_Prompt:_ Would you please return every line from the listing that contains the word "above"?

The records START

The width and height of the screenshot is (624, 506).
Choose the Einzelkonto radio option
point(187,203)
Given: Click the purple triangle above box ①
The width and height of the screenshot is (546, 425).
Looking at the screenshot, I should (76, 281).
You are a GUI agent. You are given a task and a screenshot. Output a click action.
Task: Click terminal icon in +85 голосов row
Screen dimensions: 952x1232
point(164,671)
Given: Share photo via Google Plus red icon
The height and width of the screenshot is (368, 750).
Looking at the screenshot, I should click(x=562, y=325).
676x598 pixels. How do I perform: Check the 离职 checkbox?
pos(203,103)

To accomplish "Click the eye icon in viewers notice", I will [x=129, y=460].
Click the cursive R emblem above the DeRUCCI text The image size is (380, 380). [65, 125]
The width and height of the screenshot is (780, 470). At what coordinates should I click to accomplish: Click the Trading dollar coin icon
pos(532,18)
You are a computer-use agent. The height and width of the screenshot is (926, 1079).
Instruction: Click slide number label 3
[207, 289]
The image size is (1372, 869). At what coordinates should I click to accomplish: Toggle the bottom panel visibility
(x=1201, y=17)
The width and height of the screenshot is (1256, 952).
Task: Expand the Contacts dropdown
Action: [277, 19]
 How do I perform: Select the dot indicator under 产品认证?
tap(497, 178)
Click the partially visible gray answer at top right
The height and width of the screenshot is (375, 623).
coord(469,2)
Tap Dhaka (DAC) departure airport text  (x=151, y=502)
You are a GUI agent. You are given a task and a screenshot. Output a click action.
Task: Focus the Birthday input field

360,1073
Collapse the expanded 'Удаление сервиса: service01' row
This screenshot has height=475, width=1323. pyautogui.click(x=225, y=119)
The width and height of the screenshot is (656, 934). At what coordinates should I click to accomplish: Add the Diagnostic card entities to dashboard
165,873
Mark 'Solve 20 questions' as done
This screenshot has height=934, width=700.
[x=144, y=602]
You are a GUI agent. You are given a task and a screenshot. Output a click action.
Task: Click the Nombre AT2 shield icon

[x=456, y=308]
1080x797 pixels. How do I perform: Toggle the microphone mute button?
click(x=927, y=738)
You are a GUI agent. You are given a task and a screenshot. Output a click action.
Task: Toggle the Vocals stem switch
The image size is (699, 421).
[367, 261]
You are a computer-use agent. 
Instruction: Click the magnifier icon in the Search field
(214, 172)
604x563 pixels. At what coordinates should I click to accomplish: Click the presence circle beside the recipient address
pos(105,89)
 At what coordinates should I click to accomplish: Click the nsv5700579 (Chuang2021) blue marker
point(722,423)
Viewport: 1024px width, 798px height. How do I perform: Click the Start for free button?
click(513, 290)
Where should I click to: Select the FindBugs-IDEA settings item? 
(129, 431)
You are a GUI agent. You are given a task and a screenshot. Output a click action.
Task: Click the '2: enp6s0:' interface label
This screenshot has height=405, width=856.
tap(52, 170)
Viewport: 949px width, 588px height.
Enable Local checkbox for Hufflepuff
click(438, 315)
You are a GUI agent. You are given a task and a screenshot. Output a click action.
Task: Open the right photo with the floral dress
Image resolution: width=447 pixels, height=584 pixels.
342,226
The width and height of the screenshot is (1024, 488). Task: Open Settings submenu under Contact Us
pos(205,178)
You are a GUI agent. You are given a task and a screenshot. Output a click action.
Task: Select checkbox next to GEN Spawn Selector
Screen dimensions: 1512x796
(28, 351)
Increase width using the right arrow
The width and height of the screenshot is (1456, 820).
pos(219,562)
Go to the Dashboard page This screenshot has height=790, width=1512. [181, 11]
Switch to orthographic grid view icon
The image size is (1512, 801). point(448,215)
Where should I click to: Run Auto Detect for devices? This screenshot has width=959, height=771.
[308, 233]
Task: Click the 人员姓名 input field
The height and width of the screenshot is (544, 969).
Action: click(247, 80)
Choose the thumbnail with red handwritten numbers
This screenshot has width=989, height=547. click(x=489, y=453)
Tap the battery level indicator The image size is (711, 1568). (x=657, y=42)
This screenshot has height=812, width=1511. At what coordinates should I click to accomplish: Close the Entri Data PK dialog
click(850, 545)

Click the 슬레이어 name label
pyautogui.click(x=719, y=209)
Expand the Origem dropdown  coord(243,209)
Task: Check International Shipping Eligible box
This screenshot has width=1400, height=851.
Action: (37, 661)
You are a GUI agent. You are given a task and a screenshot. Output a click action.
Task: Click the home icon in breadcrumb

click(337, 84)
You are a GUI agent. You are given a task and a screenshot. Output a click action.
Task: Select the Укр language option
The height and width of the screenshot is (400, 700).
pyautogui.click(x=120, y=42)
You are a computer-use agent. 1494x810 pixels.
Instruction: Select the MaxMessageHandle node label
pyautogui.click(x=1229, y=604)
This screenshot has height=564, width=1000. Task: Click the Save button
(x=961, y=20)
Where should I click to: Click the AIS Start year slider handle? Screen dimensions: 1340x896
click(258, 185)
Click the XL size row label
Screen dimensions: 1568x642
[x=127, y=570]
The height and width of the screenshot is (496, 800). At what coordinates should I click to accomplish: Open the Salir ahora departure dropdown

The records END

_Worked solution:_
Given: Click the purple triangle above box ①
Click the cursive R emblem above the DeRUCCI text The image size is (380, 380). [65, 125]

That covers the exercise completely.